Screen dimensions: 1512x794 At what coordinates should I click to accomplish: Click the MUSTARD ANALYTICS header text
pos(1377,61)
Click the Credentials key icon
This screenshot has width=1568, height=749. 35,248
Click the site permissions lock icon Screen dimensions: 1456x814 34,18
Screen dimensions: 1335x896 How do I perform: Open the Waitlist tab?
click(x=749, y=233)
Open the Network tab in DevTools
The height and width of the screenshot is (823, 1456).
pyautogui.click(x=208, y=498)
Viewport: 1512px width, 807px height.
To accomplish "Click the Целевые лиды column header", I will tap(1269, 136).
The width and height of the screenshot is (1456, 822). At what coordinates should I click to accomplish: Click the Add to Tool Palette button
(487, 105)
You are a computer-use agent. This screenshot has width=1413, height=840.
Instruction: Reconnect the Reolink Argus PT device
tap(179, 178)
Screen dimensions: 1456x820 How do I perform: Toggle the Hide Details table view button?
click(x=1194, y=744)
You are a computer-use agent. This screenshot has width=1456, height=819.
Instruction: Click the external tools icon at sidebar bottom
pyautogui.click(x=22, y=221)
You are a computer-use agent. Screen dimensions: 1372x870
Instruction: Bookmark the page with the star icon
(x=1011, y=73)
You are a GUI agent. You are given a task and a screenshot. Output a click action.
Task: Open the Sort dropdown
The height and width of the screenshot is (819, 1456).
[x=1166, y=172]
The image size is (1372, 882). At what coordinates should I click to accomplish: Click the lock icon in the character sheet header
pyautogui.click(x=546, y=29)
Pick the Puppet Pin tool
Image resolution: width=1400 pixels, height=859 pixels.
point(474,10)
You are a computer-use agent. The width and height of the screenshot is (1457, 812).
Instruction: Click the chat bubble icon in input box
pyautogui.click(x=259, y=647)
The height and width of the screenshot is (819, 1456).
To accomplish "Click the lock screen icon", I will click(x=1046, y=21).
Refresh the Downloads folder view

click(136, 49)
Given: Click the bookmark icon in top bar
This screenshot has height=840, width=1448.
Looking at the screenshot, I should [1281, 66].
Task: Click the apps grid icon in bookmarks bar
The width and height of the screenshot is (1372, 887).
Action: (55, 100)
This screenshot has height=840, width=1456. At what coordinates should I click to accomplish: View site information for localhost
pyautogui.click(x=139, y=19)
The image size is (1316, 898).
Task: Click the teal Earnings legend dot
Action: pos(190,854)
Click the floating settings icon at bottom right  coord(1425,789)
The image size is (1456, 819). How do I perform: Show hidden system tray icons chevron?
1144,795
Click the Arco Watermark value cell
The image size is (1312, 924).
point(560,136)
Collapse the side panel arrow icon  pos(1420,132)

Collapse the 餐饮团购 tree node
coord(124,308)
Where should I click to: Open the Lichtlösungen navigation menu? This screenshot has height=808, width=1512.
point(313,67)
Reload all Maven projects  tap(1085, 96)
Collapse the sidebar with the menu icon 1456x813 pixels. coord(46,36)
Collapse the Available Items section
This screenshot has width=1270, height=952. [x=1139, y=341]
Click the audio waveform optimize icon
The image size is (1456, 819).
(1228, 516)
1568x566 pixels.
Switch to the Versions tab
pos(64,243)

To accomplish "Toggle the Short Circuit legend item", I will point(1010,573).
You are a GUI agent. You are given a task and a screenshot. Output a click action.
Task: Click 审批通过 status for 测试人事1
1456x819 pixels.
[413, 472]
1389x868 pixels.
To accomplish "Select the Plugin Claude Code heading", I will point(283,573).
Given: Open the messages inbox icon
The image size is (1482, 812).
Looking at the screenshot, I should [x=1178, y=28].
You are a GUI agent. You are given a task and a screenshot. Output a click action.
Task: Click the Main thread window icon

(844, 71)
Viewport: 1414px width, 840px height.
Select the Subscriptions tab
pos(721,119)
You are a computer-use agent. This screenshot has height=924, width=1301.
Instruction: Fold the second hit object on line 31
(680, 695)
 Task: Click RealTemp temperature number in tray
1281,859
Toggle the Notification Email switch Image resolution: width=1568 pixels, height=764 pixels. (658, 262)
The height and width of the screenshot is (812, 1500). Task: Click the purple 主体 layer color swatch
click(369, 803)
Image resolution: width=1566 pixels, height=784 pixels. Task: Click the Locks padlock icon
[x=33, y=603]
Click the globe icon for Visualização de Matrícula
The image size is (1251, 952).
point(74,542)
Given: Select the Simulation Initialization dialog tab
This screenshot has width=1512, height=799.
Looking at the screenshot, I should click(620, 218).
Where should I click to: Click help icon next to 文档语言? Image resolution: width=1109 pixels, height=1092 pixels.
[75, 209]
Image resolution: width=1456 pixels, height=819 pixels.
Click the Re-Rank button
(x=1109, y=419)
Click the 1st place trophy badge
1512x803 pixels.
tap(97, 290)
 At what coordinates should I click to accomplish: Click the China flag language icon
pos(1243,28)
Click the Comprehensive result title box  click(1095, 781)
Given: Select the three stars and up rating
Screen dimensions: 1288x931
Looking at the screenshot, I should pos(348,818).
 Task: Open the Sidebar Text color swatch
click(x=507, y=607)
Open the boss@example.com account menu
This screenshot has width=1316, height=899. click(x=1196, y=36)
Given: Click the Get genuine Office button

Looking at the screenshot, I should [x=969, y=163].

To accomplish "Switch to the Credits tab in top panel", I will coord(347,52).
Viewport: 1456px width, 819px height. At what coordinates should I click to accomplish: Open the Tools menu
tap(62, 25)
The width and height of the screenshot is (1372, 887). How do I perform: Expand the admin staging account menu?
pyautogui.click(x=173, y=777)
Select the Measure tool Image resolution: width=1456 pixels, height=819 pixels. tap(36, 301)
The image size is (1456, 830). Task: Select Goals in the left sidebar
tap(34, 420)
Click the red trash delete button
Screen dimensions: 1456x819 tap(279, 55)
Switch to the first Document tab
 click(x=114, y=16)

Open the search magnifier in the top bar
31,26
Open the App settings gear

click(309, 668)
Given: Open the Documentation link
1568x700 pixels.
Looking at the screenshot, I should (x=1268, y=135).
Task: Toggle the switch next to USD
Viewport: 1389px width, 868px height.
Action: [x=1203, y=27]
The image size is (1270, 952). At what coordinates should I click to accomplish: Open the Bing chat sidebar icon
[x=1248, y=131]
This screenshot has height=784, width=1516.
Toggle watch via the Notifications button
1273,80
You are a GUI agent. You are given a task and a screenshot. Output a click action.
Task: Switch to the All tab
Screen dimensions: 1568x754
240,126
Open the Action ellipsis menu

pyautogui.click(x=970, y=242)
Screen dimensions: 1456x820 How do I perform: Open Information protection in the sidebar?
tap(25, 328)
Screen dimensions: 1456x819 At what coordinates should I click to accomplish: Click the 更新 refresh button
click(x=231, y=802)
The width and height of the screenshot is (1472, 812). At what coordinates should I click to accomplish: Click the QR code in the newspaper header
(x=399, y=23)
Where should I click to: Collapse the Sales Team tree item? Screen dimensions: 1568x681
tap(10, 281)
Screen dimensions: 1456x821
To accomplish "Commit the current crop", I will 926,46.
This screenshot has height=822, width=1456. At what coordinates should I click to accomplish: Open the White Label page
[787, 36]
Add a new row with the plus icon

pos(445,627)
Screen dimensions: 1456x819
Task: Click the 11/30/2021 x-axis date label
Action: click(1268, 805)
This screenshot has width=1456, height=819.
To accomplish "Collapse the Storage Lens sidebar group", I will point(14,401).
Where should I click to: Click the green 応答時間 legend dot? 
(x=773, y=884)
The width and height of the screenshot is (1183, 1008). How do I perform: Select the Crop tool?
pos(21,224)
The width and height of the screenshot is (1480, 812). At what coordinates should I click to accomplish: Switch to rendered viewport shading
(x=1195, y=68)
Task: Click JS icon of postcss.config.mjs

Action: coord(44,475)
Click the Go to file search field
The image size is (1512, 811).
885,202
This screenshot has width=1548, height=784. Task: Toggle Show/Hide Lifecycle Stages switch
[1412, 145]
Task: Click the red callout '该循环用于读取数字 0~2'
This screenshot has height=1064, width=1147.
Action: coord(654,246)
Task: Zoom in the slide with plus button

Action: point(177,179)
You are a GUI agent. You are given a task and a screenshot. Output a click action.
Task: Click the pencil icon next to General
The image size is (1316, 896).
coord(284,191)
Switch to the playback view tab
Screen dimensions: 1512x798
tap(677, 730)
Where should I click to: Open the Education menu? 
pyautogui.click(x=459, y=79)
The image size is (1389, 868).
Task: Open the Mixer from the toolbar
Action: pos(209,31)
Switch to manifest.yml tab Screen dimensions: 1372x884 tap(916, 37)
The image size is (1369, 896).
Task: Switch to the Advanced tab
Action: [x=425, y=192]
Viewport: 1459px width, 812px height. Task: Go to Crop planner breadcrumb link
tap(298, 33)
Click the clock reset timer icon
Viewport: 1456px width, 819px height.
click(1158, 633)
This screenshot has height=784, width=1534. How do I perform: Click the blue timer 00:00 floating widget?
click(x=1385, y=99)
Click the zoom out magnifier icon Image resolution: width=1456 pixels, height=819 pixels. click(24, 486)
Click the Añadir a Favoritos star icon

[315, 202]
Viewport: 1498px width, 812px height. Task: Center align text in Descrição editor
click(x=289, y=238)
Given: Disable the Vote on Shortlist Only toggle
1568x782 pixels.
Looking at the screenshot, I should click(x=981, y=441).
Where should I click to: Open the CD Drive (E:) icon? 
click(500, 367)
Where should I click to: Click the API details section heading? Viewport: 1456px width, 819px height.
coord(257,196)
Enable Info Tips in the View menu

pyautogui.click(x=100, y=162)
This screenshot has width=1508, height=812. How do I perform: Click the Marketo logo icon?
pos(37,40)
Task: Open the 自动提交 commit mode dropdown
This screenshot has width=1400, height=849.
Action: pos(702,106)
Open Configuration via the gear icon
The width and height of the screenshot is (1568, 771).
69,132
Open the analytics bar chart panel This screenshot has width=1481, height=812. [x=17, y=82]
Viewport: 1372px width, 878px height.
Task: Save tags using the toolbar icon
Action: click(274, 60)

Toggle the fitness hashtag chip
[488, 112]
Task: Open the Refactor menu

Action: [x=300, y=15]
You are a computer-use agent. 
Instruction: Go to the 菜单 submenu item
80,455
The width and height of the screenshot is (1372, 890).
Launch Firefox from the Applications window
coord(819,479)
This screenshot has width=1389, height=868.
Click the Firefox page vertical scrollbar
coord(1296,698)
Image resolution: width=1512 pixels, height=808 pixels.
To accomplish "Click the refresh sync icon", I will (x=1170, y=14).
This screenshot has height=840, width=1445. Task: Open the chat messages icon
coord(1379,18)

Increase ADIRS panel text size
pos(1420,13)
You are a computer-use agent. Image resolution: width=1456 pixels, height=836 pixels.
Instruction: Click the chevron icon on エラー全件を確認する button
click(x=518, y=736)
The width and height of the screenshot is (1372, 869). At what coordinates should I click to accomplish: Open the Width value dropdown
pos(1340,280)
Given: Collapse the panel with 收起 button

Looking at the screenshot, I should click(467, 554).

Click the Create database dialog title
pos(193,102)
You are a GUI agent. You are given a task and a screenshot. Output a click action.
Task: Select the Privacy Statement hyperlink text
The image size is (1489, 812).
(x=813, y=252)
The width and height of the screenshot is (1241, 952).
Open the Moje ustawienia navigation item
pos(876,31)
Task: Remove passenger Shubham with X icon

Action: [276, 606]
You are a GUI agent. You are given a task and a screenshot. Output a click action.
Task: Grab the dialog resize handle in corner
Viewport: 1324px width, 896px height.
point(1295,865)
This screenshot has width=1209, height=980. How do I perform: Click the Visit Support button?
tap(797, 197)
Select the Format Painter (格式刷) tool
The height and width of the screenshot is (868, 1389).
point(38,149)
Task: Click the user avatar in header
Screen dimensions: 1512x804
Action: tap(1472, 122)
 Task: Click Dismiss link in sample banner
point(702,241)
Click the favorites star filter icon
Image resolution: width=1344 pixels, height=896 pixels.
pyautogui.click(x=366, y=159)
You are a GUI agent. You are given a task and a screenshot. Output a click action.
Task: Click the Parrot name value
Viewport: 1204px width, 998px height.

....

### Exercise
Copy all lines of the listing above that contain the string "will".

### Exercise output
To accomplish "Click the Целевые лиды column header", I will tap(1269, 136).
To accomplish "Click the lock screen icon", I will click(x=1046, y=21).
To accomplish "Toggle the Short Circuit legend item", I will point(1010,573).
To accomplish "Select the Plugin Claude Code heading", I will point(283,573).
To accomplish "Switch to the Credits tab in top panel", I will coord(347,52).
To accomplish "Commit the current crop", I will 926,46.
To accomplish "Collapse the Storage Lens sidebar group", I will point(14,401).
To accomplish "Click the refresh sync icon", I will (x=1170, y=14).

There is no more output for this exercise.